* Excerpt provided:

Northern California, during the violent end of the 1960s. At the start of summer, a lonely and thoughtful teenager, Evie Boyd, is drawn into a soon-to-be-infamous cult peopled by a group of free-spirited girls and their sinister but charismatic leader.
The most remarkable quality of this novel is Cline’s ability to articulate the anxieties of adolescence in language that’s gorgeously poetic without mangling the authenticity of a teenager’s consciousness. The adult’s melancholy reflection and the girl’s swelling impetuousness are flawlessly braided together...[F]or a story that traffics in the lurid notoriety of the Manson murders, The Girls is an extraordinary act of restraint. With the maturity of a writer twice her age, Cline has written a wise novel that’s never showy: a quiet, seething confession of yearning and terror.
Finely intelligent, often superbly written, with flashingly brilliant sentences, The Girls is also a symptomatic product not of the sixties but of our own age: a nicely paced literary-commercial début whose brilliant style, in the end, seems to restrict its reach and depth...The form of a novel is the accumulation of its sentences; in this case, the tempo of the sentence becomes the stammering tempo of the form. The Girls draws much power from this style, aided by the immediacy of its first-person narration; but development and argument tend to leak away. It is a style supremely adept at plunging us into the helter-skelter world of 1969, but less so at justifying our belated presence, as contemporary readers, in that world.

Saved data entries

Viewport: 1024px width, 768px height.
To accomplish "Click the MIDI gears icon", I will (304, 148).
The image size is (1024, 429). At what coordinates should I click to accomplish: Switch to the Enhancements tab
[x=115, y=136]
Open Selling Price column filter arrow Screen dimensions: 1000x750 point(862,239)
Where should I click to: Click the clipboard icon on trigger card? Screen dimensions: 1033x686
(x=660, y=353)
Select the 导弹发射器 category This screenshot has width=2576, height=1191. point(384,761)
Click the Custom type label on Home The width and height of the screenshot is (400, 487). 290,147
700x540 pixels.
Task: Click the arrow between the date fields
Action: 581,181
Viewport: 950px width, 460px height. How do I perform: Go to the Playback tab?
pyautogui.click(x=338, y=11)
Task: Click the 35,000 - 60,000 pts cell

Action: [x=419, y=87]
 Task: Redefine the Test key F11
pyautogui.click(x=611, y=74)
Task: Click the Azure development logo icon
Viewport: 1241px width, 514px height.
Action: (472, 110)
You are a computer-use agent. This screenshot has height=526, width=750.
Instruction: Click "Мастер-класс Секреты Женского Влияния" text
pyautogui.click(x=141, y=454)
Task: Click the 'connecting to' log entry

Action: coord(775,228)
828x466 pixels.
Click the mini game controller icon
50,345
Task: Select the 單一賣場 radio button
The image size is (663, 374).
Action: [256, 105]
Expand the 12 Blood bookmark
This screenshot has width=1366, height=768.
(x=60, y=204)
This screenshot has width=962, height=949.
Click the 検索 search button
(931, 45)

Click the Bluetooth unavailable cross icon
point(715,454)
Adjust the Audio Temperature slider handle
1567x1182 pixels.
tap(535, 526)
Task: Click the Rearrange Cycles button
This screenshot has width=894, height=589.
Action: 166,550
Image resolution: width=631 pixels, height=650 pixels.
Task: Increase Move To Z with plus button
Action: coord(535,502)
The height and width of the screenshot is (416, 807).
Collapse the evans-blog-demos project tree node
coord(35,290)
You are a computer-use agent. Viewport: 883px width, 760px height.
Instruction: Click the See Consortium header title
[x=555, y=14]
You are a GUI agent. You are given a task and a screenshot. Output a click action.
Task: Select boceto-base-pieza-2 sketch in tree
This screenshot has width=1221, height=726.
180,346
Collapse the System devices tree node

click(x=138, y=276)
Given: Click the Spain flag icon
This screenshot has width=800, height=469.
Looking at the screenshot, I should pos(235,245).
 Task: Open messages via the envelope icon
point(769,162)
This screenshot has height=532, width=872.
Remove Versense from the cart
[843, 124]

* Exercise instructions:
a) Reproduce everything in the passage on The Girls from "Finely intelligent, often" down to "in that world.".
b) According to the passage on The Girls, what is the name of the teenager who is drawn into the cult?

* Task results:
a)
Finely intelligent, often superbly written, with flashingly brilliant sentences, The Girls is also a symptomatic product not of the sixties but of our own age: a nicely paced literary-commercial début whose brilliant style, in the end, seems to restrict its reach and depth...The form of a novel is the accumulation of its sentences; in this case, the tempo of the sentence becomes the stammering tempo of the form. The Girls draws much power from this style, aided by the immediacy of its first-person narration; but development and argument tend to leak away. It is a style supremely adept at plunging us into the helter-skelter world of 1969, but less so at justifying our belated presence, as contemporary readers, in that world.

b) Evie Boyd